日本ではすっかり景気回復のネックになってしまった消費税の増税、フランスはどうだったかと言うと、実際のところ増税されても日常の生活にはあまり影響がなかったように感じる。増税と言っても標準税率と、軽減税率の一項目だけだったからかもしれない。
フランスでは、軽減税率が採用されている。軽減税率と言うのは、低所得者の負担を緩和するため項目を分け、日用品などを標準税率より引く設定するものだ。そのため、増税しても日本のように食料品からぜいたく品まで一律に引き上げられる圧迫感がなかった。特に生活必需品である食料品や書籍、医療品などは今回増税されなかった為、贅沢をしない家庭には大きくは影響を及ぼさなかったのだ。
下記はフランスの増税内容だ。
標準税率は20%で、これだけを見ると日本の消費税8%が少なく見えるが、フランスでは食品などの日用品の税率は5.5%であり、生活必需品は日本の方が税率が高いということになる。

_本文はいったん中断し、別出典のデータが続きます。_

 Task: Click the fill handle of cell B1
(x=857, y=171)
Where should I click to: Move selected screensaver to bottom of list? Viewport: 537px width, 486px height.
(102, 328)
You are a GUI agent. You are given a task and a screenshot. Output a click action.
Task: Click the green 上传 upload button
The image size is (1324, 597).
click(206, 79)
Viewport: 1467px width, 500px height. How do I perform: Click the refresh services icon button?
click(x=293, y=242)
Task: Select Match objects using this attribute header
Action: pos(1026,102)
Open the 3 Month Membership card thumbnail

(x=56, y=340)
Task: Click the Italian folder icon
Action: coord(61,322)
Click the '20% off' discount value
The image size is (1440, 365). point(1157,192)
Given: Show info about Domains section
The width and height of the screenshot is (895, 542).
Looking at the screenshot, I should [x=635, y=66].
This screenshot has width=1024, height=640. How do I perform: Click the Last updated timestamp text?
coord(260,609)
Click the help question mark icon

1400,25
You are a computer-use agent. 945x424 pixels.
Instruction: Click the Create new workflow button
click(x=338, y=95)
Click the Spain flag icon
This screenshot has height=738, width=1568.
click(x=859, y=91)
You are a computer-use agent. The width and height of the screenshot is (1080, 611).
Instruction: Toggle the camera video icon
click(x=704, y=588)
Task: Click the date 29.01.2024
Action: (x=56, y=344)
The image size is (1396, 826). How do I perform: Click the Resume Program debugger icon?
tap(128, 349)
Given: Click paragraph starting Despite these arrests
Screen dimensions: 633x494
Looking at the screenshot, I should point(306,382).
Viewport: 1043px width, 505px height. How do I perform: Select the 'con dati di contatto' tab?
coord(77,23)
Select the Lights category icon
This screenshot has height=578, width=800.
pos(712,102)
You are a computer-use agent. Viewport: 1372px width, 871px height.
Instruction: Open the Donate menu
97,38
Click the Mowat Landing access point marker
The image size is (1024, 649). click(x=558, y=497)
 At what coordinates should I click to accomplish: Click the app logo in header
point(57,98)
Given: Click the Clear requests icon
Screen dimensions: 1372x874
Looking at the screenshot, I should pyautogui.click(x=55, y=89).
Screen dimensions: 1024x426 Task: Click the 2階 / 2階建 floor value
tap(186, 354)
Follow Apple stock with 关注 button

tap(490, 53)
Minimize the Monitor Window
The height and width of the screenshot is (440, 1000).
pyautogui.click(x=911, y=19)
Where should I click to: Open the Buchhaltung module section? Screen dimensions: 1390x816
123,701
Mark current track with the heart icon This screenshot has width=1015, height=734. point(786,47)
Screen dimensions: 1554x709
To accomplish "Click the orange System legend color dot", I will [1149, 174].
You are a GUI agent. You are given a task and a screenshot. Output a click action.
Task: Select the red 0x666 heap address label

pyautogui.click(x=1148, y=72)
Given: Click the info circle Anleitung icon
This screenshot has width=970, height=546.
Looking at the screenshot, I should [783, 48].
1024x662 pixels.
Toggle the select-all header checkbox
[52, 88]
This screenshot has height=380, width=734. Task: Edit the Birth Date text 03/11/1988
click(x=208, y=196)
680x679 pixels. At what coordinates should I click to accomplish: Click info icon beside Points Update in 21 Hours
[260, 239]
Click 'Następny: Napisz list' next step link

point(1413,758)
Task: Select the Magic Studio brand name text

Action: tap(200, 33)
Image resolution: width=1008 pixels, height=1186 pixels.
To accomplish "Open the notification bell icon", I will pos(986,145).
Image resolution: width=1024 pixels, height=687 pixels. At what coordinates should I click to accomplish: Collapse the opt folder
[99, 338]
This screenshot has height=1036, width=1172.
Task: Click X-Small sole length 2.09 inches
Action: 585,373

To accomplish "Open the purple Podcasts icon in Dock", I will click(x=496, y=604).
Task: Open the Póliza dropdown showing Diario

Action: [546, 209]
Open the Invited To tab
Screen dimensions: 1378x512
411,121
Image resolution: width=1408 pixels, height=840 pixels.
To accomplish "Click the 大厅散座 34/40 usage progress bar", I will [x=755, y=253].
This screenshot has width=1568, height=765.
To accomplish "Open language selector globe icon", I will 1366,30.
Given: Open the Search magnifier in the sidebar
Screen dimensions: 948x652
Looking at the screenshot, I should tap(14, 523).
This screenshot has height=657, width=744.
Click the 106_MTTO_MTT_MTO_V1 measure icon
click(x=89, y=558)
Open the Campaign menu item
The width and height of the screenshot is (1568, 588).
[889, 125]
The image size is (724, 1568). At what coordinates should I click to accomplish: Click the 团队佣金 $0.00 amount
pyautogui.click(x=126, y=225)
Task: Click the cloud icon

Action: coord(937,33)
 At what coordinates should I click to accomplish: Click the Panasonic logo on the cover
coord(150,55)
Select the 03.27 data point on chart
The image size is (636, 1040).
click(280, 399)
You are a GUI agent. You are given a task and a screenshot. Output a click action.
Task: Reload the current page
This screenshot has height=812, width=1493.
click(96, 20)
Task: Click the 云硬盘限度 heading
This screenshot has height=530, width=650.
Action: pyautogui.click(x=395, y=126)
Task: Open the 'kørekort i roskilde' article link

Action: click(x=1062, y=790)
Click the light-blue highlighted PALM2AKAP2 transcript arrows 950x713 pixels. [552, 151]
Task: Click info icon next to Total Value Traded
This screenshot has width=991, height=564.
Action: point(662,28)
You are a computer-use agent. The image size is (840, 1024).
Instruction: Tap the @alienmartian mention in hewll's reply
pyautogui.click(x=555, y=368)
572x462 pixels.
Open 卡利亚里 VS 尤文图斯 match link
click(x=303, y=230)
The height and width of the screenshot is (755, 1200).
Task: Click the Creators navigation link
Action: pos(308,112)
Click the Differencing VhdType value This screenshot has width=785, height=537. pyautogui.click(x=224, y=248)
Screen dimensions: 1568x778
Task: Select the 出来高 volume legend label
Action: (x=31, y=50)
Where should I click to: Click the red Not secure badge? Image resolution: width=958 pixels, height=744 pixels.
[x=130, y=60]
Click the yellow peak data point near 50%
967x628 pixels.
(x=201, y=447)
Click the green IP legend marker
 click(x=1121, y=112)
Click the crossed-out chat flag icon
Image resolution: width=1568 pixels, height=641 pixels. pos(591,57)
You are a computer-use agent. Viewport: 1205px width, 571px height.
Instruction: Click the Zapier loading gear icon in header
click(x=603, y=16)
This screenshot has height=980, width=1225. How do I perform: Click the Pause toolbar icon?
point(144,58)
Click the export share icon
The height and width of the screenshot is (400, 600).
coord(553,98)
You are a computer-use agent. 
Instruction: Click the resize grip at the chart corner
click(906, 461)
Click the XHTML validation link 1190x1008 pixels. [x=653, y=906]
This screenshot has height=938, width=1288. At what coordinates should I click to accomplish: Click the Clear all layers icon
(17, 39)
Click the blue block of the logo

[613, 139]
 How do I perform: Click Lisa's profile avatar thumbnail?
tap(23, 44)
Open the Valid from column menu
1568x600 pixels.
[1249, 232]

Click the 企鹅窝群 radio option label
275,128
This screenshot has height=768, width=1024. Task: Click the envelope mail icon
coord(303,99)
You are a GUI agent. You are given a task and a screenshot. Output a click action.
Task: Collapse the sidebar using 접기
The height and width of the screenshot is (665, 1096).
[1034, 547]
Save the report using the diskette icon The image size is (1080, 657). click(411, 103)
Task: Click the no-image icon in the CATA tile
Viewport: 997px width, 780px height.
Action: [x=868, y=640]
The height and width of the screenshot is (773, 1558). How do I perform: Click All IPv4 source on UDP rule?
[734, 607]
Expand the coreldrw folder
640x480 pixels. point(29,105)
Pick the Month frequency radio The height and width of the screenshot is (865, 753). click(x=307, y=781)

日本でも、アベノミクスが継続されるようなら、消費税が10%になるときに軽減税率が導入するよう検討されるようだが、軽減税率については日本では今だに賛否両論ある。項目の分け方によって導入の負荷が違うし、混乱の状況も変わってきたりと、いろいろ内容を検討しなくてはいけない部分も多く、難しいのは間違いないだろう。
しかし、一億総中流家庭と言われてた時とは時代が違う。正規社員が減り、非正規の数が増え、富裕層とワーキングプアの差が大きくなった。一律に消費税が上がってしまうと、非必需品の購入を減らせばよい層と違って、生活必需品の割合が高い低所者層は生活に直接響くことになる。そうなればある一定の生活水準を保つことができなくなる可能性もあり、すでに8%に増税する時にあったように不安の声も高くなるのだ。
景気は心理に影響を受けると100年以上前から議論されてきている。楽観的になると積極的に投資や消費をするが、悲観的になると消費者が不安になって財布の紐をきつくしたり、銀行も貸し渋りしているように感じる。
そういった内容も含め、アベノミクスは、楽観的になれる材料を作り出しているか?このまま、アベノミクスを進めることで、将来に光が見えるか?見えないのか?そんな問いに対する国民からの答えが出る衆議院選挙。結果が今から楽しみである。